Although there are more renters than homeowners in Vancouver, discussions about affordability have tended to focus on how to make home ownership more affordable in British Columbia.

That conversation needs to shift to how to make the city more affordable for renters, said Andrew Sakamoto, executive director of B.C.'s Tenant Resource and Advisory Centre.

"A much larger proportion of the population [rents]. Even if you are a homeowner, your children are most likely going to have to rent," he said.

Sakamoto, speaking to Stephen Quinn on CBC's The Early Edition, said he has seen instances of bidding wars for apartment rentals and examples of landlords resorting to loopholes — like vacate clauses and renovictions — to increase rent.

"What we've seen over the past half year are tenants being increasingly pressured out of their housing."

Vacate clauses

Vacate clauses are attached to one-year, fixed term leases where a tenant says they will vacate by the end of the term, he explained.

A landlord is then free to seek out a new tenant at a new rental price.

"What often happens though is that they say to the existing tenant, you can stay, but you're going to have to sign a brand new tenancy agreement, with brand new terms including rent at whatever I want it to be," he said.            

Sakamoto said this circumvents the rent controls within the B.C. Residential Tenancy Act, and landlords often avoid fulfilling other duties.

"Typically at the end of a tenancy, the security deposit is returned. The locks are rekeyed for the new tenant.

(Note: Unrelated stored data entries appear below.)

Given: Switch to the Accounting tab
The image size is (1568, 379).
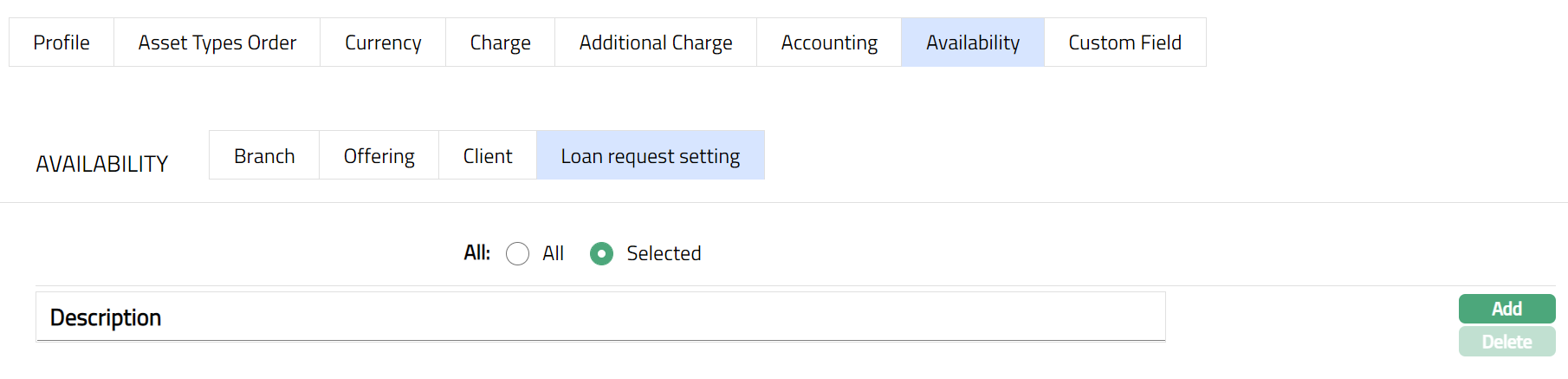Looking at the screenshot, I should click(829, 42).
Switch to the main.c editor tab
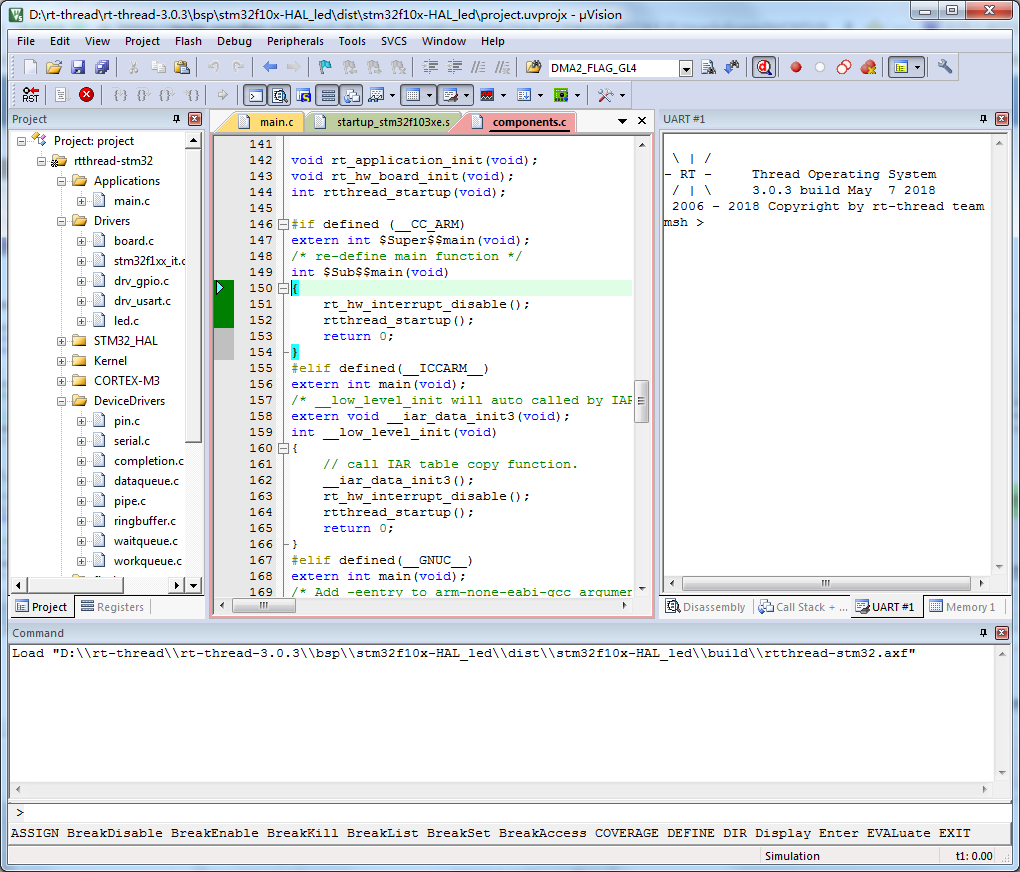1020x872 pixels. [x=276, y=122]
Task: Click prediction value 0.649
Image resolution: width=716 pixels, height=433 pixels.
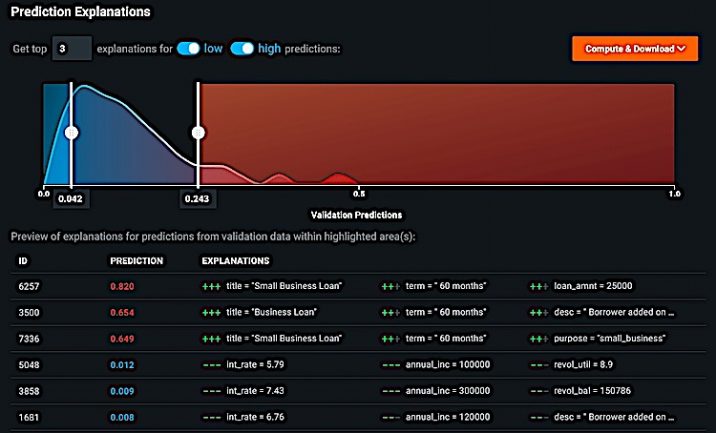Action: tap(123, 338)
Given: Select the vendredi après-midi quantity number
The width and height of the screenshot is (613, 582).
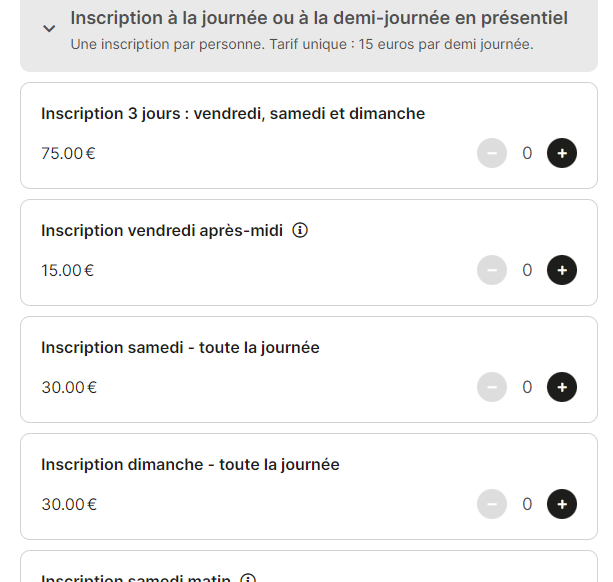Looking at the screenshot, I should coord(527,270).
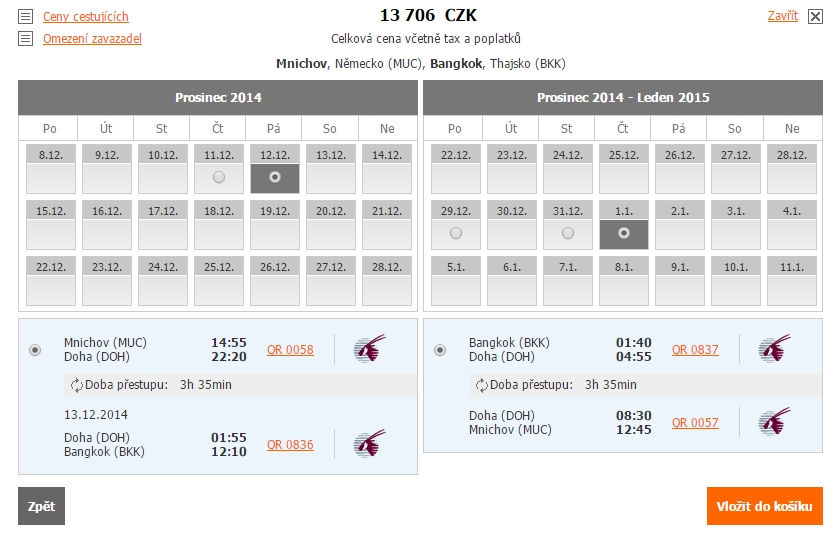Screen dimensions: 834x541
Task: Click the selected 12.12. departure date cell
Action: click(x=275, y=176)
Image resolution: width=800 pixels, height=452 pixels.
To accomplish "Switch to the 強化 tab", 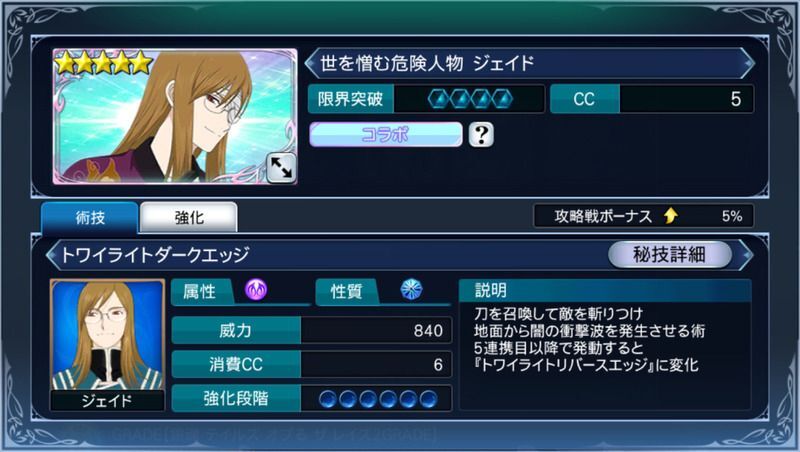I will [x=189, y=218].
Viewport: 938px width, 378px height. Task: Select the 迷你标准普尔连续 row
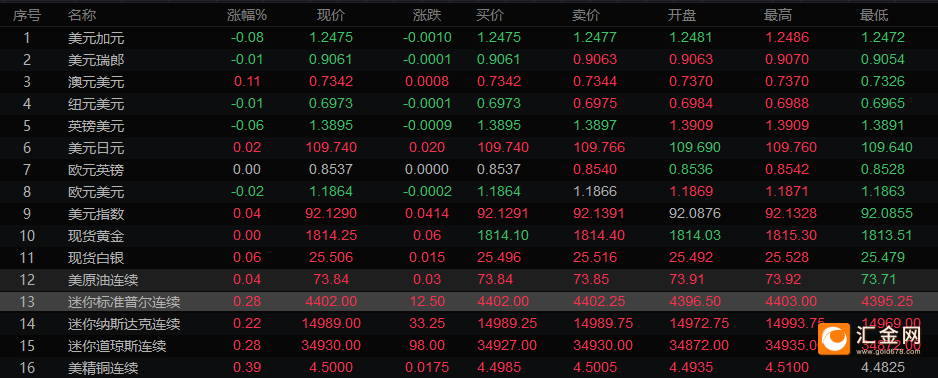[469, 302]
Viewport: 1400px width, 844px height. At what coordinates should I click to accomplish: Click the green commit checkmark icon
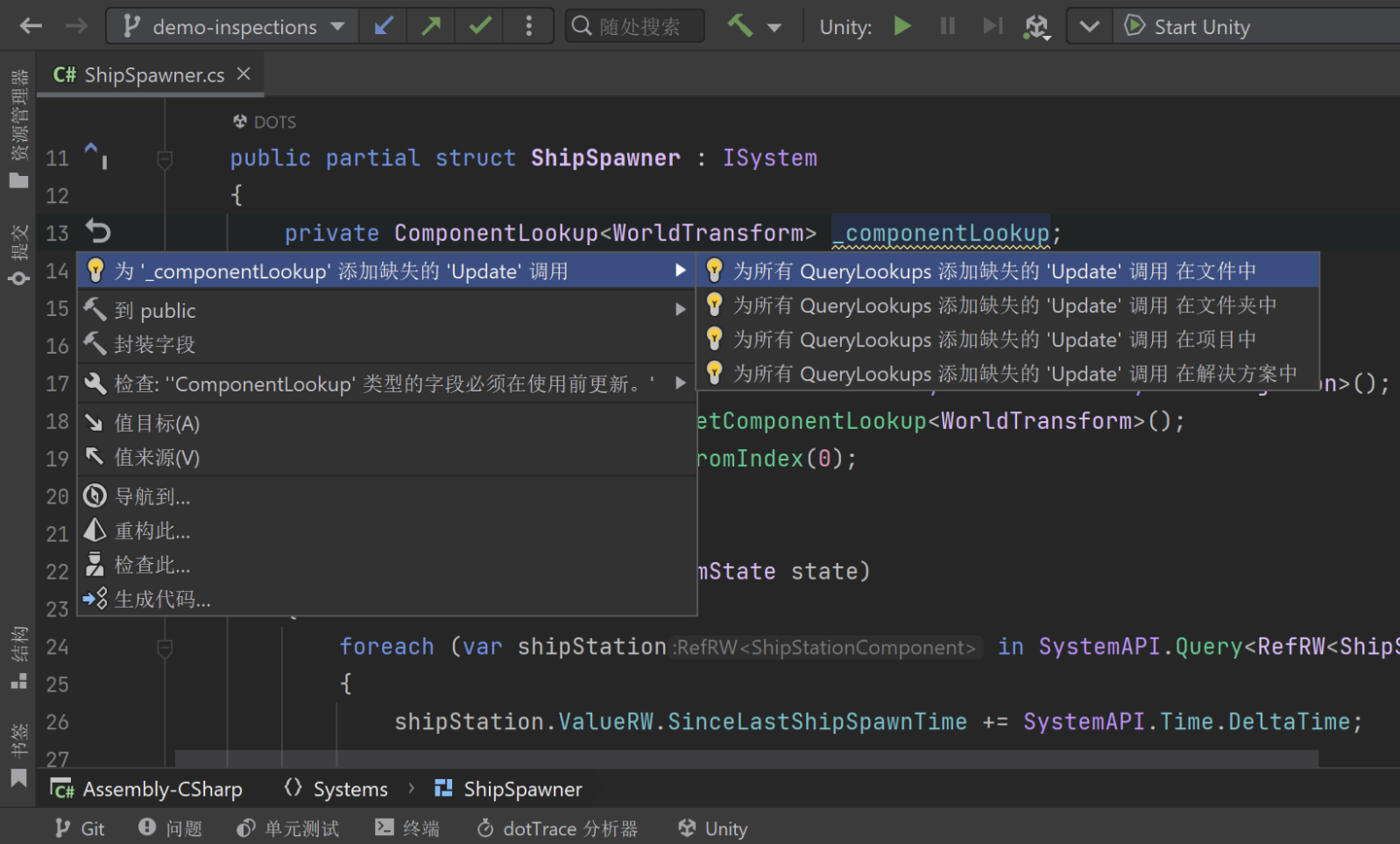click(479, 26)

You do a move-out condition and inspection report," he said.

"In these cases, none of those things typically happen."

Landlords should have to apply for notice before renovictions

Another major problem is when landlords issue a two-month eviction notice, but the landlord doesn't follow through on what they said they were going to do, he explained.

For example, he said, some renters move out only to see their suite listed online for a higher price.

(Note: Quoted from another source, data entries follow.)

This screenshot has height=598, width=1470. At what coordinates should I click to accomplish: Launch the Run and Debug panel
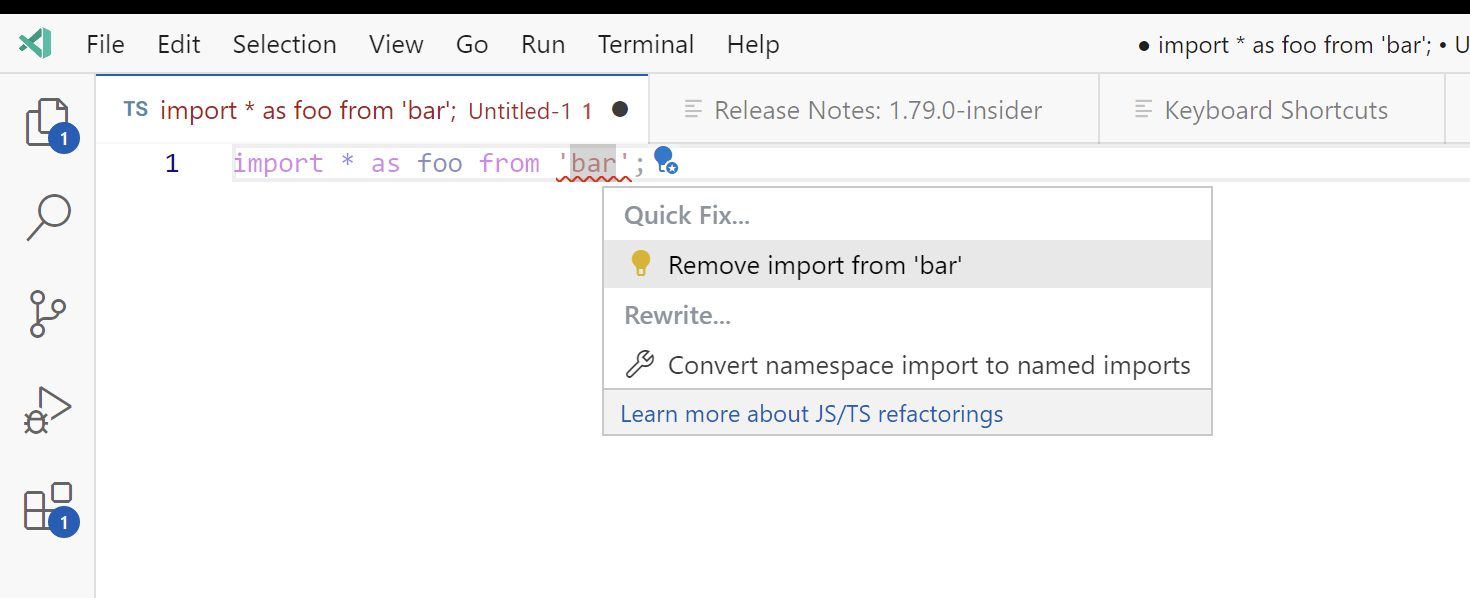tap(47, 408)
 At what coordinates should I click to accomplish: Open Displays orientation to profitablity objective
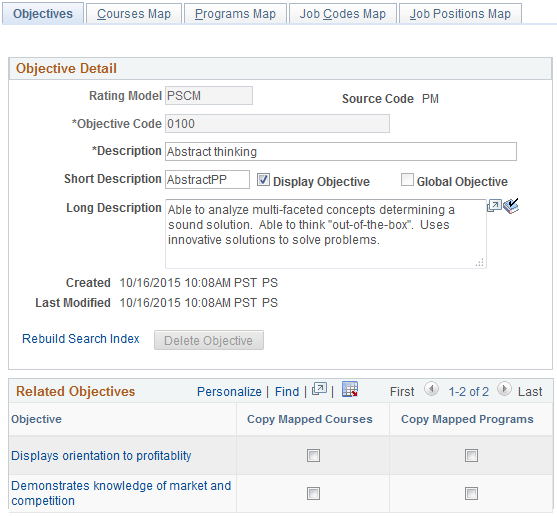101,456

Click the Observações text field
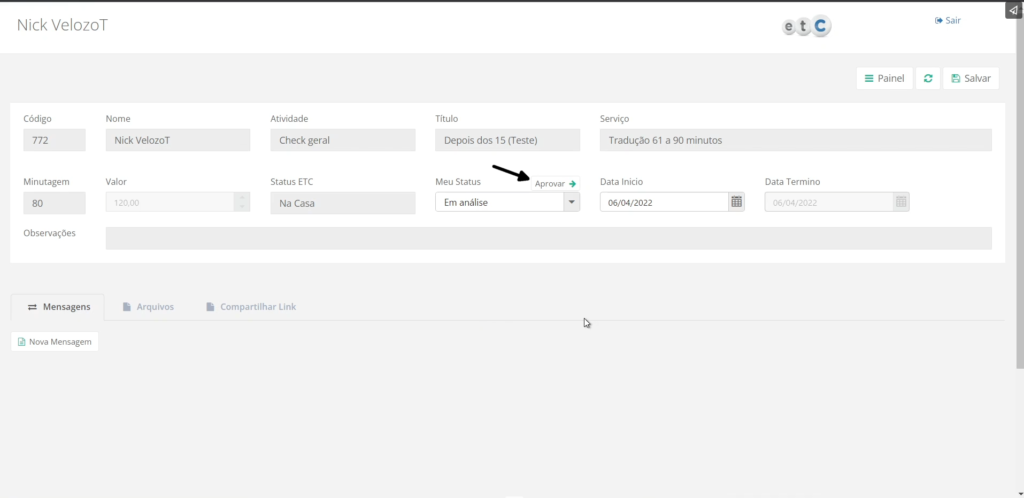(x=548, y=238)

Sakamoto said tenants can challenge their landlord if this occurs — and get two months' rent as compensation — but only if they put in the time and effort to pursue a claim.

One way to eliminate landlords acting in bad faith, he said, is for the provincial government to reverse the onus: make landlords have to apply for the notice from the Residential Tenancy Branch.

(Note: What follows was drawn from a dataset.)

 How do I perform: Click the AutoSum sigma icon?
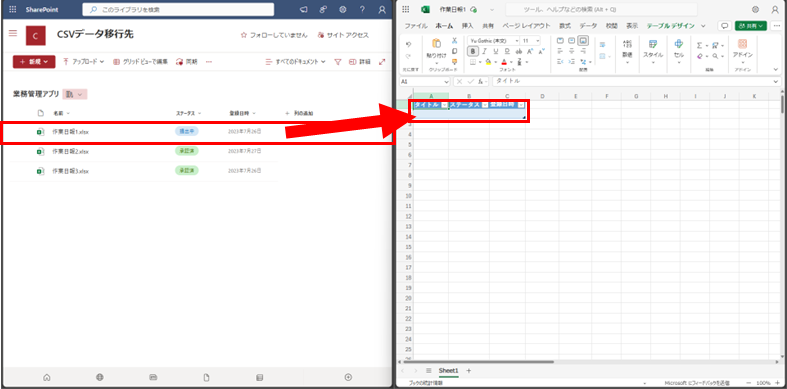[x=699, y=45]
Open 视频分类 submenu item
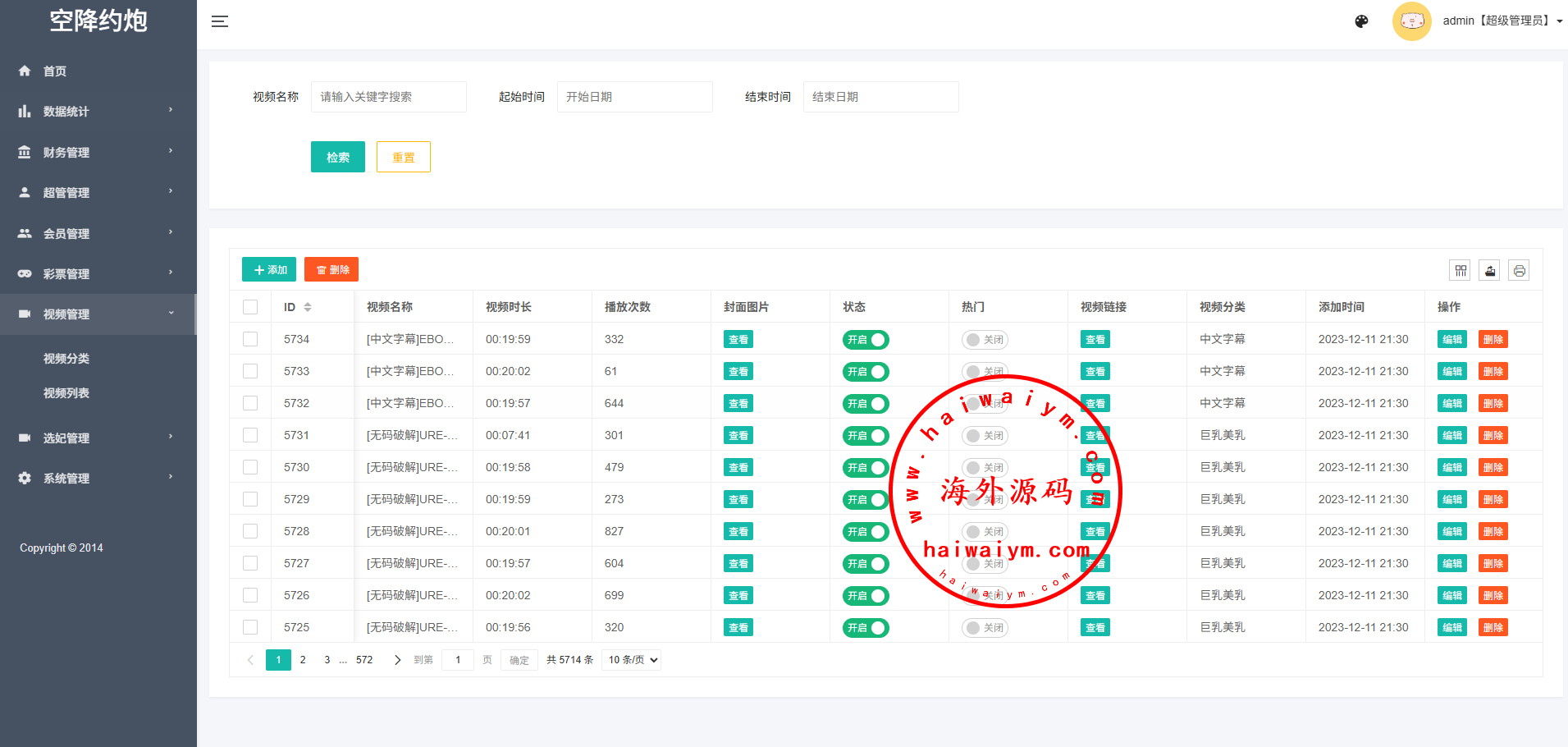 point(66,359)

"[They would] show them the permits that they have, explain to them the nature of the renovations and show that they are extensive enough to require vacant possession."

Landlords would be able to obtain a notice only after proving this, he added.

'Out of whack' rental market

Sakamoto said his group has hesitated to speak out about these schemes in the past lest it inspire other landlords to copy these tactics.

"But it's sort of hit that tipping point where we feel like we do have to speak publicly against it," he said.

"What we need to remember, as a society, that housing at its core should be about housing people," he added.

"That balance is a little out of whack right now."